Nell'epoca dei King of the B's alla Mostra del Cinema di Venezia e della rivalutazione ad ogni costo di tutto ciò che in maniera snob venne a suo tempo stroncato o addirittura ignorato a priori, proprio a quell'oggi dimenticato sottofilone sembra per certi versi riallacciarsi la terza fatica per il grande schermo di Maurizio Sciarra, di cui abbiamo sentito parlare soprattutto per "Alla rivoluzione sulla due cavalli", vincitore, tra l'altro, del Pardo d'oro al Festival di Locarno 2001.

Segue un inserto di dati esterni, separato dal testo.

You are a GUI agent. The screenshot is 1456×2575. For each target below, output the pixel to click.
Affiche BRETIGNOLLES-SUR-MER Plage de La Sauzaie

Quindi, traendo liberamente spunto dalla "Sonata a Kreutzer" di Lev Tolstoj e sostituendovi la Russia della grande nobiltà terriera con l'odierna Svizzera dell'alta finanza internazionale, ecco prendere forma la storia del giovane Andrea (Giorgio Pasotti), rampollo di una ricca e potente famiglia, il quale, scontata all'interno di un manicomio criminale parte della pena inflittagli per aver assassinato la moglie Antonia (Vanessa Incontrada), famosa pianista che abdicò alla propria carriera artistica per amore, si trova a raccontare la sua travagliata vicenda ad uno sconosciuto (Arnoldo Foà), in un grande aeroporto bloccato da una tempesta di neve (nel testo letterario, invece, ciò avveniva nel corso di un interminabile viaggio in treno), nell'attesa di partire per gli Stati Uniti, dove incontrerà i suoi figli per la prima volta dopo l'uxoricidio.

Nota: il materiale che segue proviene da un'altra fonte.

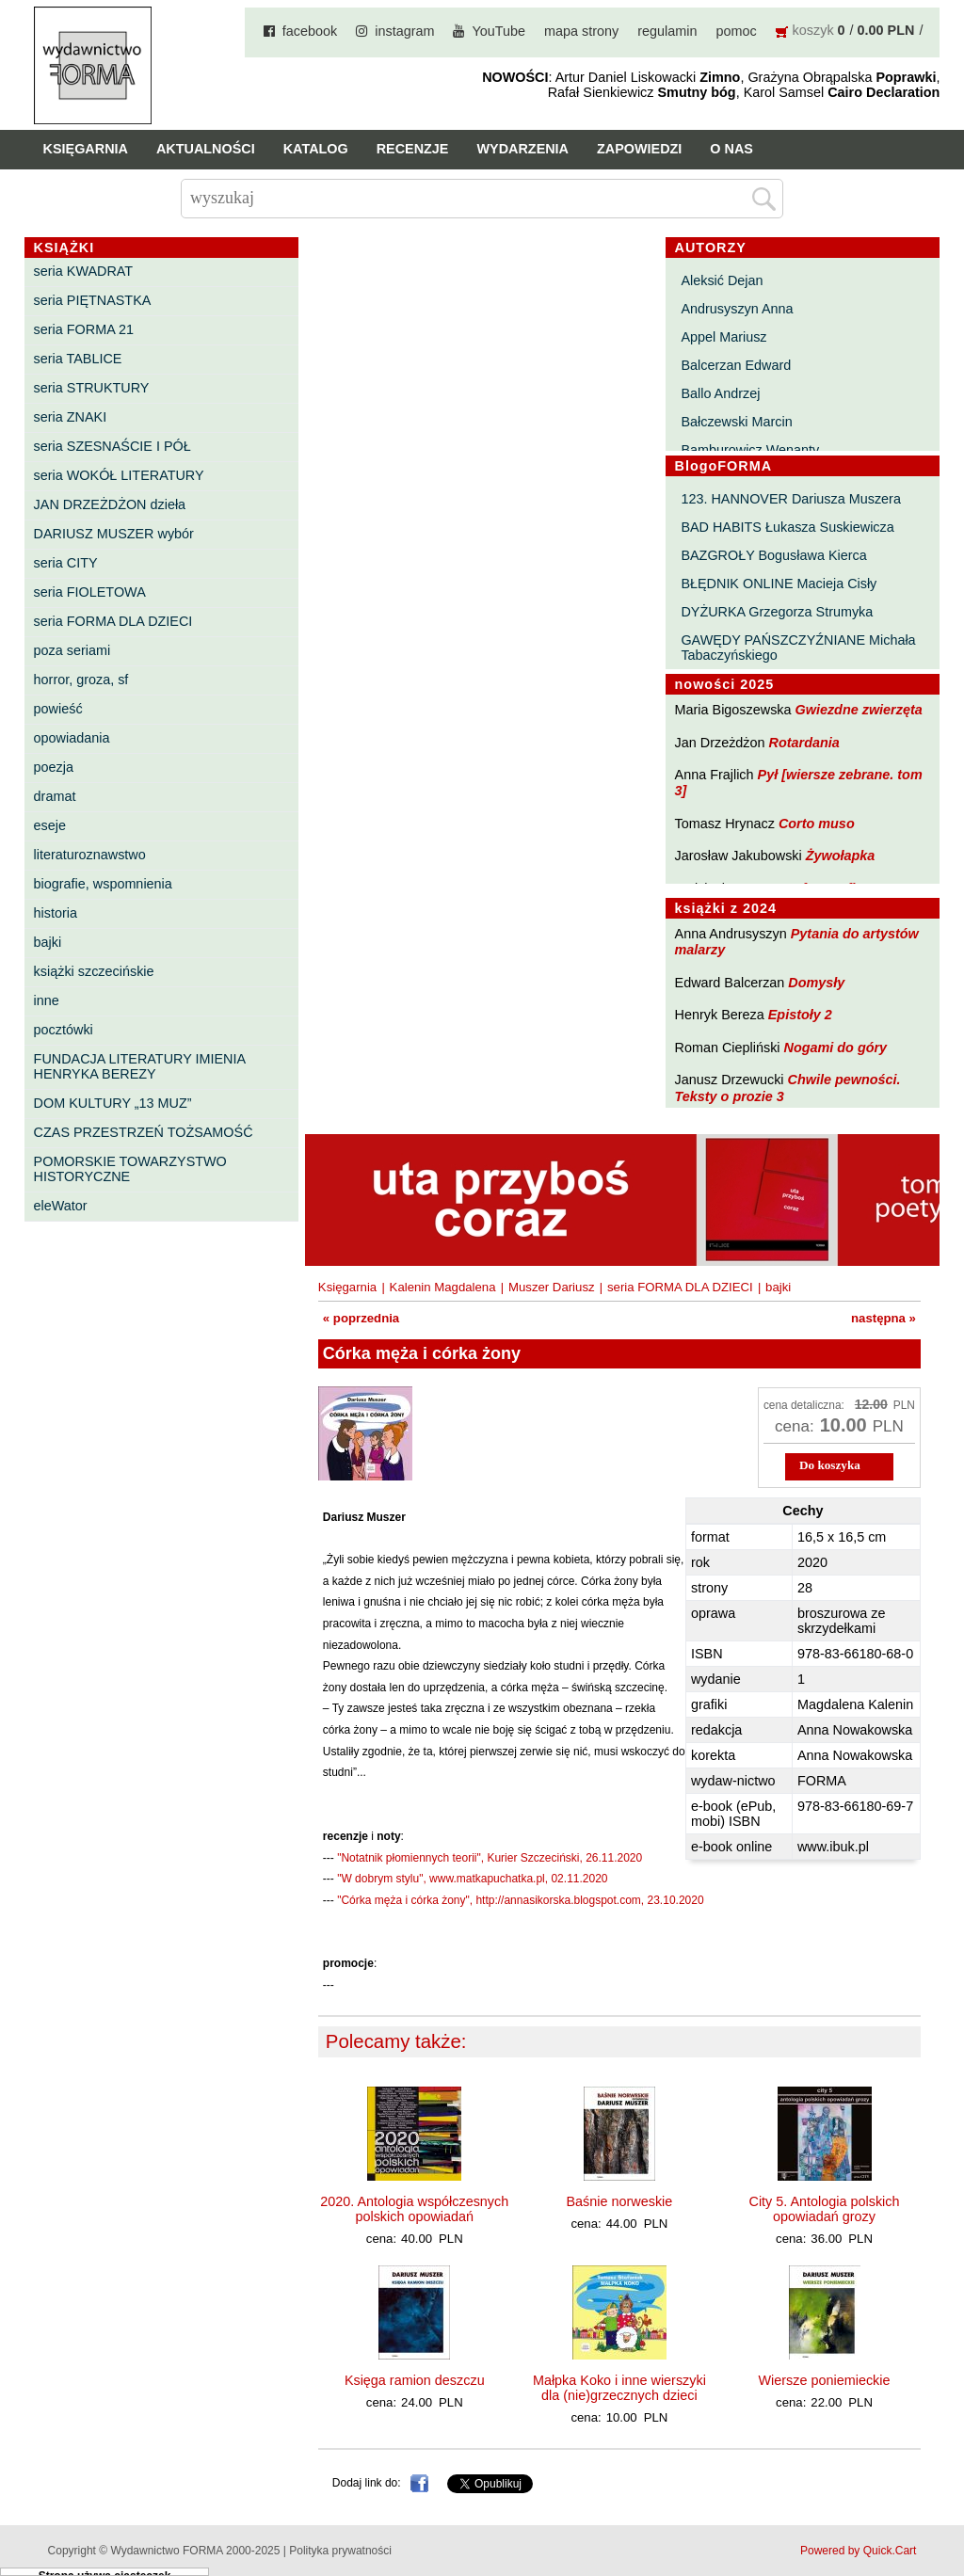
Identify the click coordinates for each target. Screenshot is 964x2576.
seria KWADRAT (84, 271)
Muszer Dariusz (551, 1287)
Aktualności (205, 148)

Con una confezione tecnicamente impeccabile (lodevole in particolar modo la fotografia di Alessio Gelsini Torresi), Sciarra ricorre allora ad una struttura narrativa tutt'altro che classica, supportato anche dalla fondamentale colonna sonora di Lele Marchitelli ("Ma che colpa abbiamo noi") che commenta il progressivo evolversi della relazione tra i due protagonisti, conosciutisi ad un concerto di lei e destinati ad entrare profondamente in contrasto, dopo il matrimonio e tre figli, soprattutto dal momento in cui nella loro vita entra il talentuoso violinista Daniel Chavarria (Andoni Gracia), il quale sembra permettere alla donna di riprendere a suonare e, di conseguenza, a vivere.
Perché è proprio il binomio musica-gelosia a scandire un racconto per immagini in movimento le cui principali tematiche sono la possessione dell'altro e la lucida e aberrante necessità di certezze assolute, mentre il cast, che comprende anche la veterana Maria Schneider, svolge discretamente il proprio dovere (e, per i fan del mediasetiano "Zelig", la Incontrada appare spesso e volentieri svestita).
Peccato, però, che il lento incedere non sempre riesca a coinvolgere pienamente nella visione, trasformandosi in vera e propria noia man mano che ci avviciniamo all'atteso momento dell'omicidio, il quale, rozzamente messo in scena, non manca di comicità involontaria, oltre a lasciarci tranquillamente intuire che, a differenza dei succitati titoli, il peggior difetto dell'intera operazione sia individuabile nel voler essere a tutti i costi pretenziosa...
La frase: "La famiglia è stata la più grande illusione".